→ **Work instruction**
Report, word for word, every line of the material that contains "will".
§ §
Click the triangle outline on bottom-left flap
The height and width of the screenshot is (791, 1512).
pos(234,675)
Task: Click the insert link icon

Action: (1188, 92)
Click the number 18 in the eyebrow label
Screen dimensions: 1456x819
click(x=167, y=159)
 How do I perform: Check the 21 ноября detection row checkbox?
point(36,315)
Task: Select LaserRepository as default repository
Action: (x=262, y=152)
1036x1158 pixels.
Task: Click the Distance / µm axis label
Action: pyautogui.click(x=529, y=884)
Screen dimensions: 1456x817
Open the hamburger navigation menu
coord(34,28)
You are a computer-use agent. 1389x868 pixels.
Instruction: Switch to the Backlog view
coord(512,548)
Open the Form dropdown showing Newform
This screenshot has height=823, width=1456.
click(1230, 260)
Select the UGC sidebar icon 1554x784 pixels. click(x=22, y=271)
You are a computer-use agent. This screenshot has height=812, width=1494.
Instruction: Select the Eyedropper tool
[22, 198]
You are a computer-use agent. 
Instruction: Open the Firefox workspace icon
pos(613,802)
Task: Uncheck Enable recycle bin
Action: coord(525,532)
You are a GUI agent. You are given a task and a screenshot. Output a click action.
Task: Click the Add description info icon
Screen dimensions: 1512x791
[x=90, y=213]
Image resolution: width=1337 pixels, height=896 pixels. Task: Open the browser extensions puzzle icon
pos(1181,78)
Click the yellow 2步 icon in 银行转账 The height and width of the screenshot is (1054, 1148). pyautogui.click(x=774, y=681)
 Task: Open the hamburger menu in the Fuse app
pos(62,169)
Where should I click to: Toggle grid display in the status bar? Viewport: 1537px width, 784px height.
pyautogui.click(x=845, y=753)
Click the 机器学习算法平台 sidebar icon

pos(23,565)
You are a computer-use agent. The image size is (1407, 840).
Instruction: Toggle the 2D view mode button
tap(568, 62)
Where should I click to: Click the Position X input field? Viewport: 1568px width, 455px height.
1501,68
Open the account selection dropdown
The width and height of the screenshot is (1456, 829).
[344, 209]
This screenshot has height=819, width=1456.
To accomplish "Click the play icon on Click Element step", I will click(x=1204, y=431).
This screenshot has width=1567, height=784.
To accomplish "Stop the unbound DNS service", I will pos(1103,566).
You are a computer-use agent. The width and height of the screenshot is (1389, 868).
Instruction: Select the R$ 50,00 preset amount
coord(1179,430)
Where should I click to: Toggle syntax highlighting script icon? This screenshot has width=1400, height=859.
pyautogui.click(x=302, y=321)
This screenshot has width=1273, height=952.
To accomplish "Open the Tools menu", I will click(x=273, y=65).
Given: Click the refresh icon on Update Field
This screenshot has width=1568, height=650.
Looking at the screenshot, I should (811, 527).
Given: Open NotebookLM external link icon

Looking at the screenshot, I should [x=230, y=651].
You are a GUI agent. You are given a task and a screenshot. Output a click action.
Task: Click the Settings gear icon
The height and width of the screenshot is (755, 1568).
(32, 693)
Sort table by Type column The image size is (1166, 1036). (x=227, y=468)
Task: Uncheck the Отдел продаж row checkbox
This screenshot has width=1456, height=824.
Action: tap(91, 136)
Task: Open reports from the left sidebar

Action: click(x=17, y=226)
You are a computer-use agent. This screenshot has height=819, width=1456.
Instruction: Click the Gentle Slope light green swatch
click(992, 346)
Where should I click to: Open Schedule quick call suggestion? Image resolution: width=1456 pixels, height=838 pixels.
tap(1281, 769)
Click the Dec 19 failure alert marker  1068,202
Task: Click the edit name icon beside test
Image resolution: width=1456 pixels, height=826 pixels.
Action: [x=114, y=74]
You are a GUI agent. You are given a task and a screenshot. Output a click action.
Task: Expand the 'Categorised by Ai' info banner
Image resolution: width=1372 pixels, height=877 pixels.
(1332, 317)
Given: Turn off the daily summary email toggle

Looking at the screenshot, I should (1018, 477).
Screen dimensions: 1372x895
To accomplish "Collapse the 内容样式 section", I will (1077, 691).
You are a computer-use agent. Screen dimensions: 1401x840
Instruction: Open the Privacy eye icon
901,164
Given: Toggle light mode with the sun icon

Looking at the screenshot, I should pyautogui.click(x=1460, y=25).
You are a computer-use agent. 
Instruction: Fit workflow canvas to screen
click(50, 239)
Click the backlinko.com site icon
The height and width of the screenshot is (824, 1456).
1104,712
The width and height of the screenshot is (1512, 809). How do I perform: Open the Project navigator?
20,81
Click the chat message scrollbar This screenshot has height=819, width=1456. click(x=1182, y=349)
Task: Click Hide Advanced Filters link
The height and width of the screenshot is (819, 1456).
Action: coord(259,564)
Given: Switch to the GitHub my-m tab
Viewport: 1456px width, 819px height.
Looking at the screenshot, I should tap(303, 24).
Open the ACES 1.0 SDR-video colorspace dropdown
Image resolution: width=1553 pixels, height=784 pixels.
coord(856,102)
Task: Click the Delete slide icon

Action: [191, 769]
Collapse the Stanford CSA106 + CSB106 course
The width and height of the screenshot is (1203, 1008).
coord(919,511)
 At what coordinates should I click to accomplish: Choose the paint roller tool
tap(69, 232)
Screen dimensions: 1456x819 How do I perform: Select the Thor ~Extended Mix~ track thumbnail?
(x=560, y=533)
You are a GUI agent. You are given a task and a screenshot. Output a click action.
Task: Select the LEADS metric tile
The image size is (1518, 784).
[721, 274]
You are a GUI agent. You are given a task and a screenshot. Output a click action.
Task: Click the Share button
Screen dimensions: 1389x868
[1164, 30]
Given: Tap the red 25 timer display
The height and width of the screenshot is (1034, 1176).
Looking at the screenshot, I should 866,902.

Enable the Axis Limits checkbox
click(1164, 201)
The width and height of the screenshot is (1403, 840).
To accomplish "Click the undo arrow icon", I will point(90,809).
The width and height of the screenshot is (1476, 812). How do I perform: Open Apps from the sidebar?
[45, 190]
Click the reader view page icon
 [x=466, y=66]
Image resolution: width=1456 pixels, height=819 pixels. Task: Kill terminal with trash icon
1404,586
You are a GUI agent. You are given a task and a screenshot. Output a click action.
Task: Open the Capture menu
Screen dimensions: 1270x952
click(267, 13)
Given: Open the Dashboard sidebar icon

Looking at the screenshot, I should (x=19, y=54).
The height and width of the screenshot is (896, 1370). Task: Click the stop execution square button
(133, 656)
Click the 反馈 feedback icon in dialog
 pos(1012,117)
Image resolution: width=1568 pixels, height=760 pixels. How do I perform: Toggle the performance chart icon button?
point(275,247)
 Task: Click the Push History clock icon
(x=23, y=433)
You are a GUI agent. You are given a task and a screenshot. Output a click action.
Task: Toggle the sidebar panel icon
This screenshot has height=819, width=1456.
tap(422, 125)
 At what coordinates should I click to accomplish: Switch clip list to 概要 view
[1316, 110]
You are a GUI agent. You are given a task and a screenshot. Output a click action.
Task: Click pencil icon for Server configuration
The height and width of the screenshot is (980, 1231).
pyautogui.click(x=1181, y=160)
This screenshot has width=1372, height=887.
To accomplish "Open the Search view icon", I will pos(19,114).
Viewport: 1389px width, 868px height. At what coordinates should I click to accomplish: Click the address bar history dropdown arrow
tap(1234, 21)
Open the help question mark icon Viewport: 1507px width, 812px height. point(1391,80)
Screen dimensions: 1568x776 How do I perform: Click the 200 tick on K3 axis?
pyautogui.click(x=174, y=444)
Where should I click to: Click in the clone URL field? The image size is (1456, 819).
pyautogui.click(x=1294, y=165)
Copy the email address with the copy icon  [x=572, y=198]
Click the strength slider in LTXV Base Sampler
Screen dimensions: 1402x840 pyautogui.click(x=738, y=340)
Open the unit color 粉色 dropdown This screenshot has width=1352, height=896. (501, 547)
§ §
→ **Solution to this problem**
To accomplish "Click the play icon on Click Element step", I will click(x=1204, y=431).
To accomplish "Stop the unbound DNS service", I will pos(1103,566).
To accomplish "Open the Tools menu", I will click(x=273, y=65).
To accomplish "Collapse the 内容样式 section", I will (1077, 691).
To accomplish "Click the undo arrow icon", I will point(90,809).
To accomplish "Open the Search view icon", I will pos(19,114).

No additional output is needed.